#### Problem to solve
Wherever "three" appears in a line of the listing, that line should be returned.

#### Task data

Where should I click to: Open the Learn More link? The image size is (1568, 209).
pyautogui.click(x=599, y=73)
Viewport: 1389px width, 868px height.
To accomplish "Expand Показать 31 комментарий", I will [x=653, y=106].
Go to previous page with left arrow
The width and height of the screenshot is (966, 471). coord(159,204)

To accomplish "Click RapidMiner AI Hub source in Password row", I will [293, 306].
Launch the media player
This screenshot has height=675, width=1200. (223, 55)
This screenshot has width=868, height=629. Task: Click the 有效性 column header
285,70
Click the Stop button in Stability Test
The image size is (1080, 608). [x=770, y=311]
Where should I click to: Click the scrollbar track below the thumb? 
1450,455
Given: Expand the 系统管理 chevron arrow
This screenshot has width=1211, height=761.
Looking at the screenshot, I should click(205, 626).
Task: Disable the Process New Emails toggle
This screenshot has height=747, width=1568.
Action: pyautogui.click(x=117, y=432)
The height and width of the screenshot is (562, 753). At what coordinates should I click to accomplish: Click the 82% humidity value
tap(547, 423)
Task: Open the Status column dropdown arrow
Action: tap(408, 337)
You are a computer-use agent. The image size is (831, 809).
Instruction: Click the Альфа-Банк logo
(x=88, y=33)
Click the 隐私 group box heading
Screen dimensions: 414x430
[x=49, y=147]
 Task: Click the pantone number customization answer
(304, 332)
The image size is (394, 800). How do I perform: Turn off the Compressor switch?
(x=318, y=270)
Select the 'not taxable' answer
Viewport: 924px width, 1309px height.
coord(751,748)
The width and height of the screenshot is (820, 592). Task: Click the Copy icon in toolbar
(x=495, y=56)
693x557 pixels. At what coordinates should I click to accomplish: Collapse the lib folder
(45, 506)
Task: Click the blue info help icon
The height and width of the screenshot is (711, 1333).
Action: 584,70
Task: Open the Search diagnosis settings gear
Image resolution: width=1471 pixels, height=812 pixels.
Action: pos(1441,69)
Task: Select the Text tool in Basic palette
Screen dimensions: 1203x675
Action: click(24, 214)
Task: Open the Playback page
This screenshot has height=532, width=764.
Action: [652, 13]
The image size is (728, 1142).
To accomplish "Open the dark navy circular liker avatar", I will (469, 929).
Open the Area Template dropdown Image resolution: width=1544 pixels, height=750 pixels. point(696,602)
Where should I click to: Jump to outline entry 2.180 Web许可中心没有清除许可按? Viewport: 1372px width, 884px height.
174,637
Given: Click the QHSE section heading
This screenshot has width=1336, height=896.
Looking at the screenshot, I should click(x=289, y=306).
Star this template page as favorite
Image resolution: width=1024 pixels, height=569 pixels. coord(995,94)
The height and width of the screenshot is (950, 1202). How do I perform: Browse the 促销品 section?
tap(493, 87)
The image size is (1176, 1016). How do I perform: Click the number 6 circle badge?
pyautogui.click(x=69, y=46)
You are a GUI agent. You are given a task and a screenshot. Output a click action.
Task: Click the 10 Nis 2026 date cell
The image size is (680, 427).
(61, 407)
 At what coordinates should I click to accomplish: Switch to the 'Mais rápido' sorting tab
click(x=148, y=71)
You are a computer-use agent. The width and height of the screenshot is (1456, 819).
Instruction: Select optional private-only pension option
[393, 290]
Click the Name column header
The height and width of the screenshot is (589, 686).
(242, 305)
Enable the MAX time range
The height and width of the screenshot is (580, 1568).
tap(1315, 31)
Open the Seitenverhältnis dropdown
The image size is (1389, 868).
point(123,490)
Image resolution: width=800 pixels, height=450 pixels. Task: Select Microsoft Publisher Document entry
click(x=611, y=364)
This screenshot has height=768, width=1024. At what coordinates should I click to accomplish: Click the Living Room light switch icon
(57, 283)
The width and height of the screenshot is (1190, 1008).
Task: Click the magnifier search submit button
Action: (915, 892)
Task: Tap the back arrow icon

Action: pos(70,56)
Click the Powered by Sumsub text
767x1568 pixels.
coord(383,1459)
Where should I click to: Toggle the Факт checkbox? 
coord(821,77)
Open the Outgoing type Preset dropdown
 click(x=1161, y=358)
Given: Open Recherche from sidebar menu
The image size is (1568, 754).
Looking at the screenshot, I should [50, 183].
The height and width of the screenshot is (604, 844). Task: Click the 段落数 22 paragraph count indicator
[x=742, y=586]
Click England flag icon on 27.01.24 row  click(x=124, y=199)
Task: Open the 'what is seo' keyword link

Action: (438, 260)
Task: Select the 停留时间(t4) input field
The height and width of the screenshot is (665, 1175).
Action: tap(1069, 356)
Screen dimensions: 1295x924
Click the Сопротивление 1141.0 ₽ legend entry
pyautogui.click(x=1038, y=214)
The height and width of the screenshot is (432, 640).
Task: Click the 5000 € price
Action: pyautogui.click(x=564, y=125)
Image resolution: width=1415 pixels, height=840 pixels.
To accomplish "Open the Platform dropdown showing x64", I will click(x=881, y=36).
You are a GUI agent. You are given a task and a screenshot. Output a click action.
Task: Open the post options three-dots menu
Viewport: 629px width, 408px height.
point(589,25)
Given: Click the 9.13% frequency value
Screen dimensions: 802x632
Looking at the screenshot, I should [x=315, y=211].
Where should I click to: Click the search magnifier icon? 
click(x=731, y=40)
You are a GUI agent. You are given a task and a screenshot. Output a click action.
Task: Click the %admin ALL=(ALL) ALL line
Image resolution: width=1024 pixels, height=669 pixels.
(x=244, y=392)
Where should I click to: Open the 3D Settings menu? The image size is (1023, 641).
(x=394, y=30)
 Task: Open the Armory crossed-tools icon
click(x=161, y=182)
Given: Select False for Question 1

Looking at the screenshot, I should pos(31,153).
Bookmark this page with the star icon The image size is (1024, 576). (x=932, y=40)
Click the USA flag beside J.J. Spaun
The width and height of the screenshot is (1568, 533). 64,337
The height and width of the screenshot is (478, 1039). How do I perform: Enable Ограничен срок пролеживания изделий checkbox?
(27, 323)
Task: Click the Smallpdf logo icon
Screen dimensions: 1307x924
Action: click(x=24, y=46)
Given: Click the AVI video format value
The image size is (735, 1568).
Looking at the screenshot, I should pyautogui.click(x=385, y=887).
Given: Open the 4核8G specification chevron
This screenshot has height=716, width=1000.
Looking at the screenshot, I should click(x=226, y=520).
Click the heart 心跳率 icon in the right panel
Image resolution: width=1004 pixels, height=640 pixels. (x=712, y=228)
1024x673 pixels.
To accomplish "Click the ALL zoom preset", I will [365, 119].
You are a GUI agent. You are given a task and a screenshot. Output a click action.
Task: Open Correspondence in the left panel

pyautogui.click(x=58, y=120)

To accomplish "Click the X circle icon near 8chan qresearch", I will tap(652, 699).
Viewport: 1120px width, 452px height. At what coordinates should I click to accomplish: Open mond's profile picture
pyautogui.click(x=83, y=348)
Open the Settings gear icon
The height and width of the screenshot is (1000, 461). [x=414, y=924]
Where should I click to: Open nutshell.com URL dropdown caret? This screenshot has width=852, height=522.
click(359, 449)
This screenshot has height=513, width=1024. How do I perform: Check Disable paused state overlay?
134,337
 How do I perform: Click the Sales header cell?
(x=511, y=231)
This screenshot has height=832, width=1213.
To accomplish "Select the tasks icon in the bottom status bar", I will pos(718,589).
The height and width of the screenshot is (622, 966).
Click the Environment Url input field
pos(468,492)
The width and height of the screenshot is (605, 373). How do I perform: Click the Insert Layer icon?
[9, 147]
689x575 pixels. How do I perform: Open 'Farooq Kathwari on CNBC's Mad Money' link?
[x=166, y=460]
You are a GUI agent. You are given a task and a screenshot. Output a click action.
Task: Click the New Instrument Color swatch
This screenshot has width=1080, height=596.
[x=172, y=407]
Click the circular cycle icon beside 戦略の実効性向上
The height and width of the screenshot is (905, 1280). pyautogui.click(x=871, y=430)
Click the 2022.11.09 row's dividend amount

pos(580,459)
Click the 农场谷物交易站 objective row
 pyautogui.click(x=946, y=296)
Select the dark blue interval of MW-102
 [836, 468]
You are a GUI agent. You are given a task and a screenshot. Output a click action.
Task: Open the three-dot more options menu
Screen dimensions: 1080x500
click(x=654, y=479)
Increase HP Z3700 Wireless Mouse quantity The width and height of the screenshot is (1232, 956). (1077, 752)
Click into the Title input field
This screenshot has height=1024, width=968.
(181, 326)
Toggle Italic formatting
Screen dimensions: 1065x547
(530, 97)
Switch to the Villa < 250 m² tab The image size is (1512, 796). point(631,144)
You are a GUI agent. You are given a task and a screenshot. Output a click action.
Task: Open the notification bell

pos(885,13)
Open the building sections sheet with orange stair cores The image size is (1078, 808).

#### Reply to the exercise
Task: Open the post options three-dots menu
Task: Open the three-dot more options menu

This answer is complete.